[Opening Available records section]
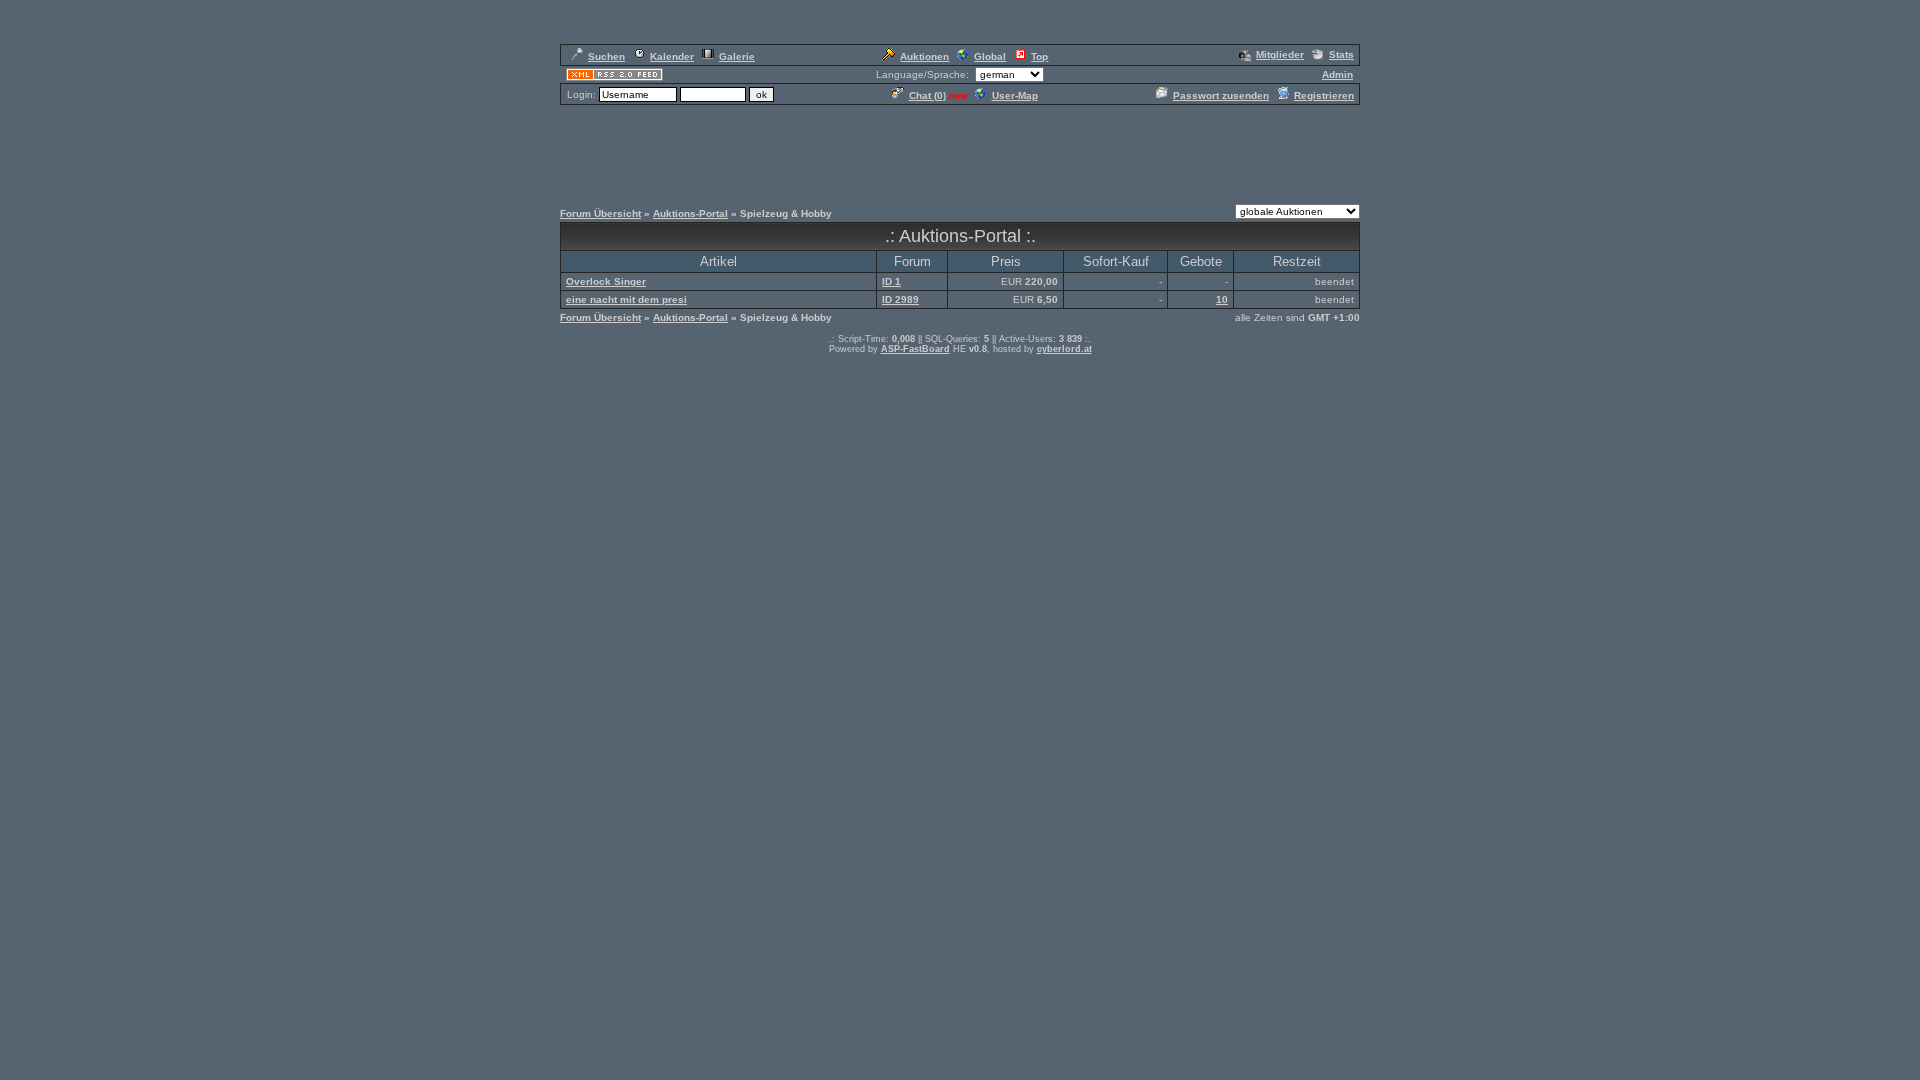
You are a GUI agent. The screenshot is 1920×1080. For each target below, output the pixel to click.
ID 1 (891, 281)
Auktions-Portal (690, 213)
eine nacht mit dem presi (626, 299)
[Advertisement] (960, 152)
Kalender (672, 56)
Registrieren (1324, 95)
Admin (1337, 74)
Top (1039, 56)
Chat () (927, 95)
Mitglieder (1280, 54)
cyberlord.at (1064, 349)
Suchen (606, 56)
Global (990, 56)
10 (1222, 299)
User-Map (1015, 95)
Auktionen (924, 56)
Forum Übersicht (600, 213)
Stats (1341, 54)
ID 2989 (900, 299)
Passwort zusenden (1221, 95)
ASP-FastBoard (915, 349)
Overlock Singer (606, 281)
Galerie (737, 56)
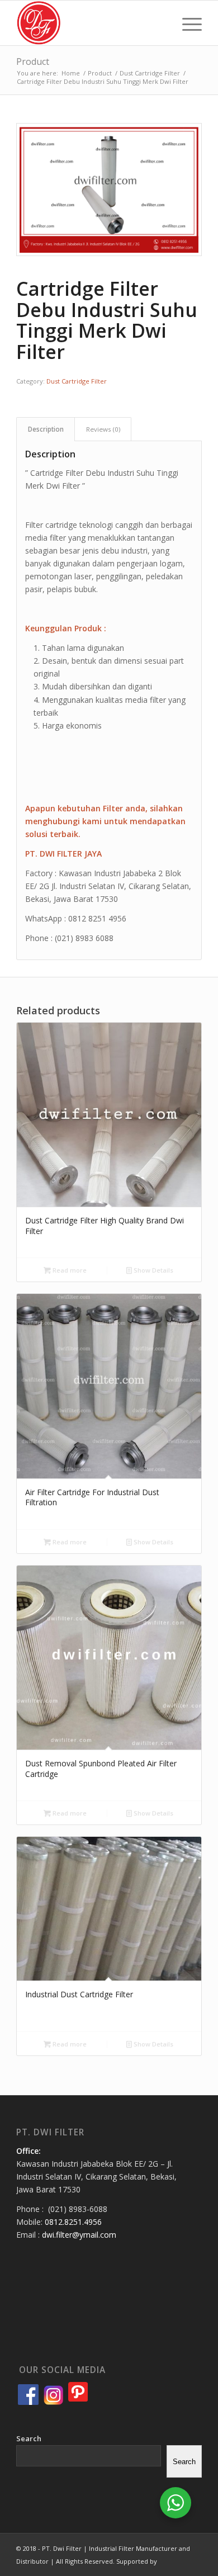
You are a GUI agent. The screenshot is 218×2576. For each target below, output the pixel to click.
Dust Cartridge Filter (76, 381)
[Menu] (186, 23)
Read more (69, 1270)
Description (46, 429)
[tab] (45, 429)
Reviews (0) (103, 429)
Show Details (152, 1270)
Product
[Closing Available records section]
**Your assignment**
Only the lines from the one containing "Kalender (672, 56)" through the last line of the data above, both included, belong in the reply, each restated exactly and without pictures.

**Problem solution**
Kalender (672, 56)
Registrieren (1324, 95)
Admin (1337, 74)
Top (1039, 56)
Chat () (927, 95)
Mitglieder (1280, 54)
cyberlord.at (1064, 349)
Suchen (606, 56)
Global (990, 56)
10 (1222, 299)
User-Map (1015, 95)
Auktionen (924, 56)
Forum Übersicht (600, 213)
Stats (1341, 54)
ID 2989 (900, 299)
Passwort zusenden (1221, 95)
ASP-FastBoard (915, 349)
Overlock Singer (606, 281)
Galerie (737, 56)
You are a GUI agent. The screenshot is 218×2576. For each target below, output the pixel to click.
Dust Cartridge Filter (76, 381)
[Menu] (186, 23)
Read more (69, 1270)
Description (46, 429)
[tab] (45, 429)
Reviews (0) (103, 429)
Show Details (152, 1270)
Product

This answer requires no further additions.